La novela golpea al lector con una sobriedad narrativa que al principio puede resultar desconcertante. Así se hilvanan en el libro los horrores cotidianos del África Oriental alemana durante casi medio siglo. Tres o cuatro personajes centrales le bastan al autor (Abdulrazak Gurnah, Zanzíbar, 1948) para recorrer de forma minuciosa la geografía política y humana de una región del mundo que ha sido postergada hasta por los más rigurosos investigadores del llamado “giro decolonial” en las ciencias sociales: Tanganica en el continente y el archipiélago de Zanzíbar, ubicado frente a sus costas, en el Índico. Ambos estados se unieron en 1964 para formar la República de Tanzania, un país que tuvo gran relevancia internacional en el apogeo de Julius Nyerere, el artífice de la descolonización.

Los personajes de la novela parecen ya cargar con ese olvido por venir, que Gurnah ha asumido como un desafío en buena parte de su obra. También lo menciona en las entrevistas y conferencias que ahora, con la notoriedad que le ha dado el Nobel, son más frecuentes. Habla sin aspavientos: “Esas cosas no hay que gritarlas, basta decirlas. El lector puede formarse su propio juicio”.

El narrador de La vida, después nunca se sale del tono autoimpuesto desde la primera página por una especie de pudoroso rigor. Se limita a seguir los pasos de la gente común, los humildes habitantes de una región en la que durante más de mil años han convivido diferentes lenguas, culturas, etnias y dioses. En sus páginas hay frases en suajili, en árabe, en alemán, en algunos idiomas bantúes; por allí van y vienen africanos, indios, chinos, nubios, europeos del este y del oeste; negocian los mercaderes, los traficantes de niños, los pescadores, los tenderos; hay pregones en sus calles de tierra, pequeños dramas cotidianos, el olor a mar, las armas. Y está la schutztruppe, la fuerza de ocupación alemana en aquellos territorios. Alguien, un parroquiano de nombre Mahmudu, sintetiza esa presencia durante un diálogo de apariencia anodina en un bar: “El país está sembrado de calaveras y la tierra está empapada en sangre”. La Primera Guerra Mundial comenzaría muy pronto, pero la guerra contra los africanos había empezado 30 años antes.

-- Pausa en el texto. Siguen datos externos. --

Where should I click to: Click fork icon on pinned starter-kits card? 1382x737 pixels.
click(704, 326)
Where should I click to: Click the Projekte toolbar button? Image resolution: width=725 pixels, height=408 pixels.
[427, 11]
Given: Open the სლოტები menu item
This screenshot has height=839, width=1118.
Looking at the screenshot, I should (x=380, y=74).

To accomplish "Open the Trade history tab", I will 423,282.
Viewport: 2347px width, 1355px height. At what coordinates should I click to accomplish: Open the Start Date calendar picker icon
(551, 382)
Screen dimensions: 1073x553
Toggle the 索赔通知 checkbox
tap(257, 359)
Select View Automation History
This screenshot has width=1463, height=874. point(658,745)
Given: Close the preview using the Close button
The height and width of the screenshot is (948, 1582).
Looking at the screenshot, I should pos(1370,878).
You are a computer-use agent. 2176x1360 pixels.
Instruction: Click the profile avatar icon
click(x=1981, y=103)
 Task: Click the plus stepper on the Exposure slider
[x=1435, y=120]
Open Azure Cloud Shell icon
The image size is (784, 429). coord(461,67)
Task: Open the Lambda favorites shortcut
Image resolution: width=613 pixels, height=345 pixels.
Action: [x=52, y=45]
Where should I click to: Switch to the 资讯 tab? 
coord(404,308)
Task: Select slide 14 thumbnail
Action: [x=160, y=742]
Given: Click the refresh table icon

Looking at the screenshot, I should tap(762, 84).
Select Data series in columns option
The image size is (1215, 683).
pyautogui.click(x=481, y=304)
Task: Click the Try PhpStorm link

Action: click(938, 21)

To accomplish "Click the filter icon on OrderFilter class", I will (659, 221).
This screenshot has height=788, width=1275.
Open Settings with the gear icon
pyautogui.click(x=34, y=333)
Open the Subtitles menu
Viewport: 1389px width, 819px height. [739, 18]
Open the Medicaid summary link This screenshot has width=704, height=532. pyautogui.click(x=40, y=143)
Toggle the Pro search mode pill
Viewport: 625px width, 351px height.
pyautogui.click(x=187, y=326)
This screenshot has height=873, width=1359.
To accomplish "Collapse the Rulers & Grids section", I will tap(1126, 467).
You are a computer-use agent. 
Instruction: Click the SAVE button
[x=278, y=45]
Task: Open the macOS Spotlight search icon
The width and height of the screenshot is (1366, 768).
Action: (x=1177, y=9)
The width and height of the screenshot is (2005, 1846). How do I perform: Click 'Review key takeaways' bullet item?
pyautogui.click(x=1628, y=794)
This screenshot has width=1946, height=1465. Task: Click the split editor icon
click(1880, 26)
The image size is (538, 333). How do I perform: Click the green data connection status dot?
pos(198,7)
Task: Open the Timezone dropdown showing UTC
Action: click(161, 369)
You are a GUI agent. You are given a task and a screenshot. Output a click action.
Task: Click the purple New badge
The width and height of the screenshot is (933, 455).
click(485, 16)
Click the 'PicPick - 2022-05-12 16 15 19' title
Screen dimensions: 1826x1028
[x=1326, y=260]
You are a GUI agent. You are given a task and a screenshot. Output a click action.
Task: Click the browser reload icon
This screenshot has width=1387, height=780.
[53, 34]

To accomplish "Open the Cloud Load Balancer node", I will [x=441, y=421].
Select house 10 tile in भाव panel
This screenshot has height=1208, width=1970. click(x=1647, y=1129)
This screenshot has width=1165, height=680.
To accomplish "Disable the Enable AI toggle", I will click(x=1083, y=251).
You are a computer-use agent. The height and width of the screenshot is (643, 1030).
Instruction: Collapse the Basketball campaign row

La vida es brutal. En ese mundo aparece Jalífa, un muchacho musulmán que es hijo de padre indio y madre africana. Y se hace amigo de Ilyas, otro chico musulmán que a ratos finge ser cristiano para caerles en gracia a los alemanes, quienes lo reclutan para reprimir las revueltas de los nativos. Y luego a ellos se une Hamza, quien primero fue vendido a un mercader y luego fue rescatado por un oficial alemán y después él mismo se hizo integrante de esa tropa, pues los ejércitos coloniales estaban por todas partes. El narrador, quién otro sino el propio Gurnah, parece observar un mapa antiguo mientras anota, con una displicencia irónica, que en aquellos días “cada palmo de tierra pertenecía a alguna potencia europea: British East Africa, Deutsch-Ostafrika, África Oriental Portuguesa, Congo Belge”.

Los caminos que recorre la novela son los caminos de África, con sus pocas alegrías y sus muchos padecimientos a la sombra de la voracidad europea. Sin embargo, el escritor que construye ese pasado desde la vida académica británica (Gurnah profesó en la Universidad de Kent hasta su jubilación) parece considerar que, en ciertos casos, se les debe conceder a sus personajes una puerta abierta a la esperanza. Una puerta estrecha por la que sólo pasarán los sufrientes de a uno, en orden y despacio. Muy despacio.

La vida, después. Abdulrazak Gurnah. Traducción de Rita da Costa. Salamandra, 2022. 350 páginas. 850 pesos.